İklim değişikliği olayının günlük hayata ve çevreye etkilerine değinen Aral, şu bilgileri paylaştı:
"Sıcak iklimler gittikçe daha sıcaklaşmakta, su baskını olayları daha sık ve daha yüksek seviyelerde oluşmakta ve kuraklık olayları daha kalıcı ve daha geniş alanlarda yaygın olarak görülmektedir.
Bütün bu olumsuz durumun, dünya üzerinde en önemli doğal kaynaklardan biri olan su kaynaklarını da etkileyeceği muhakkaktır. Su kaynakları miktarında ve kalitesinde izlenen değişkenlik, su kaynakları altyapısında oluşan güvenlik açığı, eriyen buzullar, yükselen deniz suyu seviyesi ve bunun kıyı şeridine olan etkileri ve deniz suyu asitleşmesi oluşan bu etkilerden bazıları olarak dünya üzerindeki bütün biyolojik varlıkların yaşam kalitesini ve sürdürebilirliğini önemli olarak etkilemesi bekleniyor. Birçok biyolojik varlığın yaşam sürdürebilirliğinin avcı-av sıralaması modeline bağımlı olduğu düşünülürse bu sıralamada piramidin en üstünde bulunan insanların da bundan doğrudan veya dolaylı etkileneceği muhakkaktır."

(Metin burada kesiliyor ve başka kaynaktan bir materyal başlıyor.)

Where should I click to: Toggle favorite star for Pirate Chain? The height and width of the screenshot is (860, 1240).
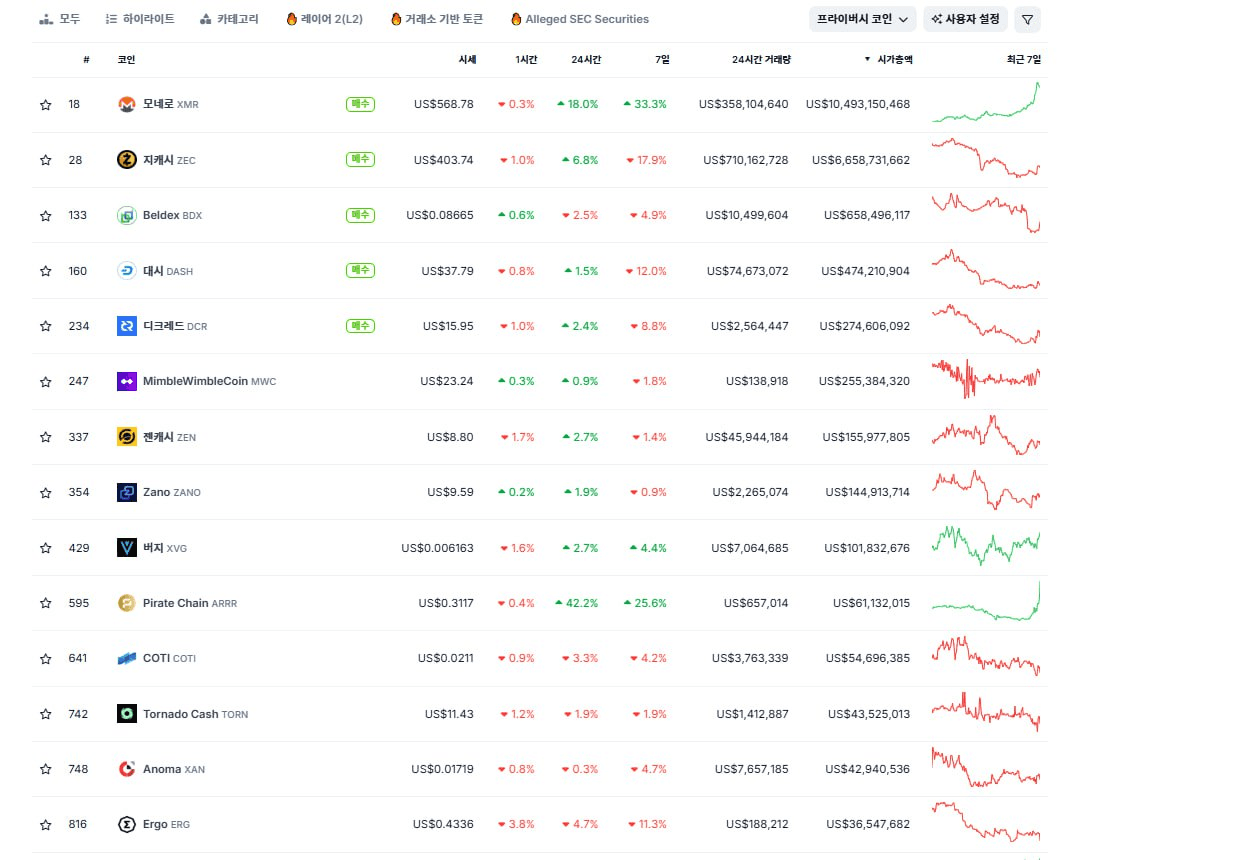[x=45, y=603]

"Hurafe ya da efsane değil"
Prof. Dr. Aral, iklim değişimi konusunun yazılı ve görsel medyada da şaşırtıcı algılara sebep oluşturacak şekilde ele alındığına ve problemin bir başka olumsuz yönünü oluşturduğuna dikkati çekti.

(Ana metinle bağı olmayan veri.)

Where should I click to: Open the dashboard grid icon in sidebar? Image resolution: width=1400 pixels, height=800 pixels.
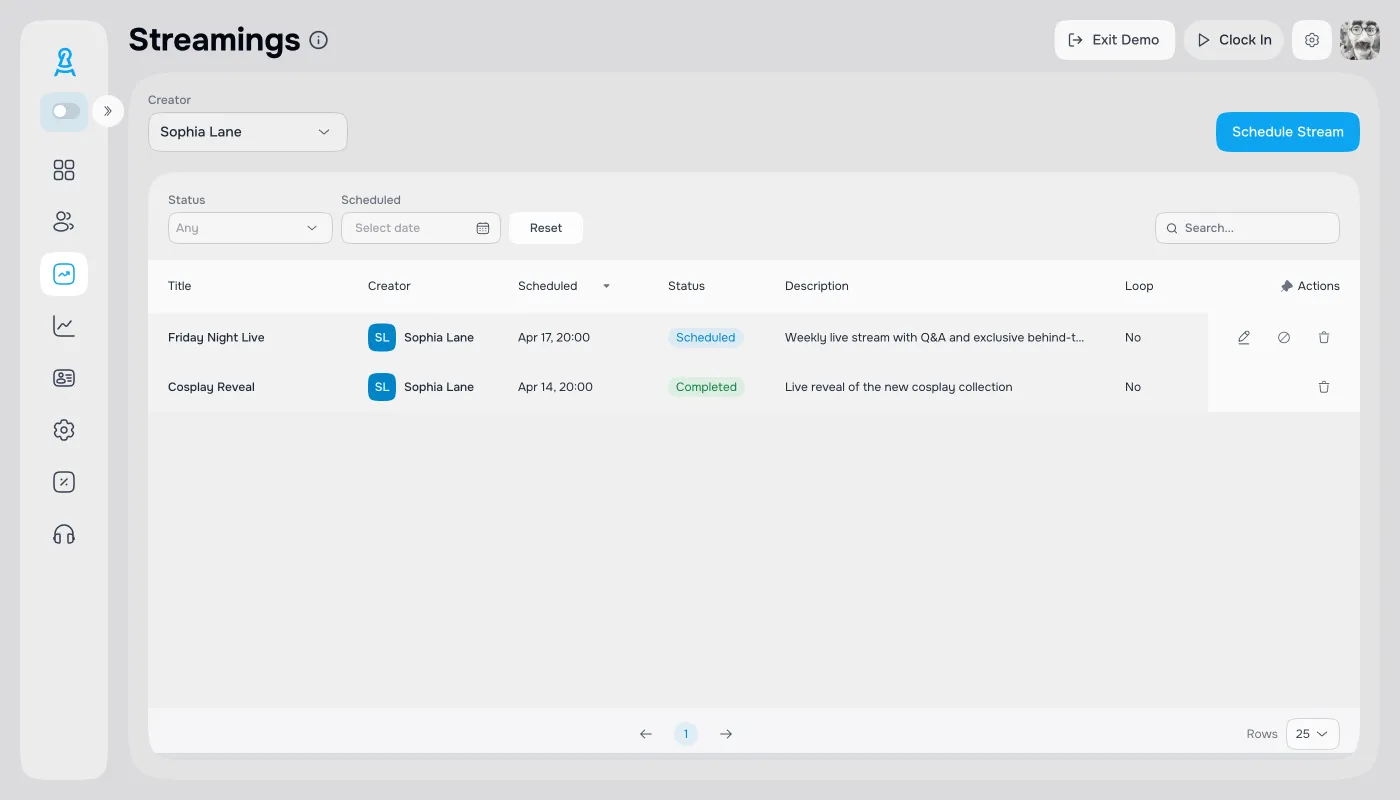tap(64, 170)
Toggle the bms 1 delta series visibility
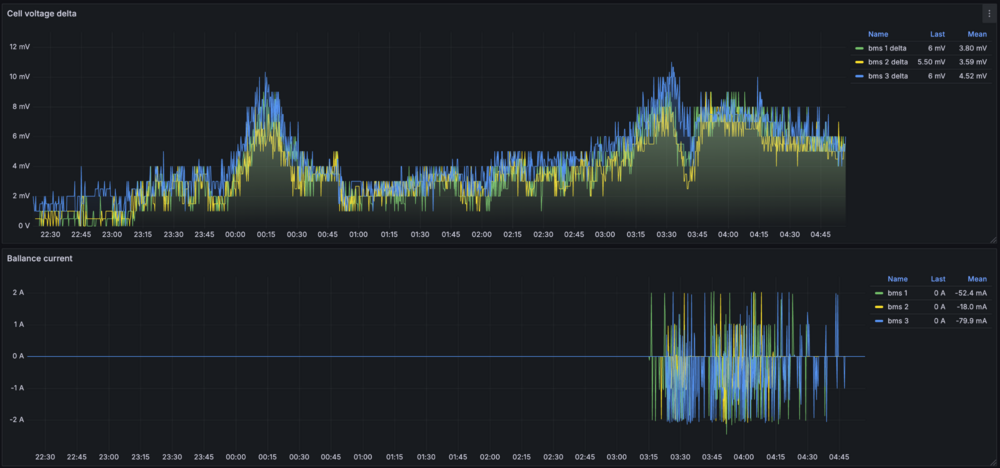Viewport: 1000px width, 468px height. pyautogui.click(x=890, y=47)
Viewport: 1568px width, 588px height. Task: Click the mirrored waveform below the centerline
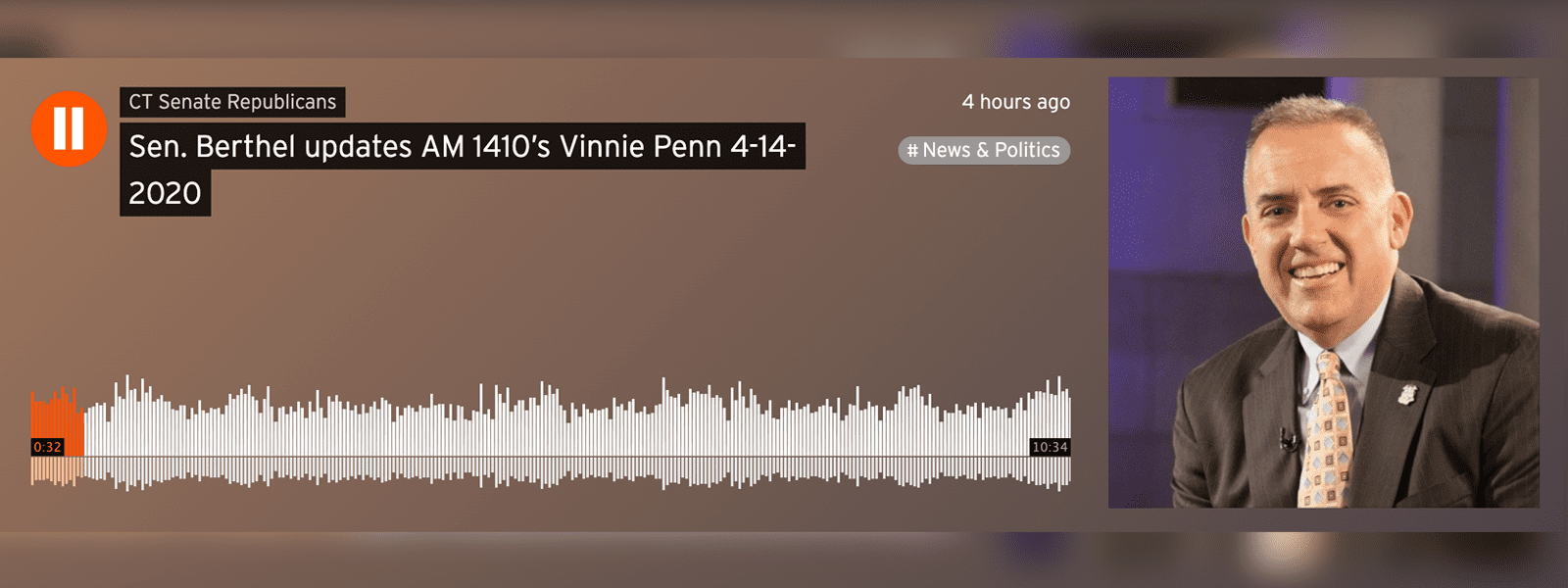(551, 472)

Aşırı iklim olaylarının medyada aşırı ve tek yönlü tartışılmasının konunun halk kitleleri yönünden yanlış algılanmasına sebep olduğuna işaret eden Aral, şöyle devam etti:
"Bu konuda verilen bilgilere bağlı olarak bazılarımız, iklim değişikliği konusunun bir hurafe veya efsane olduğu ve oluşan değişimin binlerce yıldır tekrar eden periyodik bir değişimin bir tekrarı olduğu inancındayız. Diğerlerimiz ise bu değişimin sonunun olamadığı ve insanlığın sonunun yaklaştığı inancında olduğu da görülmektedir.
Neyse ki bu iki aşırı görüşün doğru olmadığı ve maalesef ortada olan problemin çözümüne de pozitif bir katkıda bulunmadığı veya bulunamayacağı da gayet açıktır. Bu konuda edindiğimiz bilimsel anlayışı kullanarak, enerjimizi küresel ısınmanın ve bunun sonucunda oluşan iklim değişiminin neden oluştuğu sorusuna odaklamamız gerekmektedir. Bu tür bir yaklaşımın bu olumsuz gidişi azaltma çalışmalarına ve bunun yanında toplumların karşılaşacağı riski azalma açısından toplumun dayanışma esnekliğini artırma önerilerine ve su kaynaklarının efektif kullanımına daha mühim bir katkı sağlayacağı muhakkaktır."
"Doğal kaynaklar savunmasız"
Prof. Dr. Aral, konuya ilişkin dikkate alınmayan önemli bir başka konu daha olduğunu belirterek, "O da su kaynakları ve hatta diğer başka birçok doğal kaynağın başka sebeplerden dolayı halen stres altında ve savunmasız bir durumda olduğudur." dedi.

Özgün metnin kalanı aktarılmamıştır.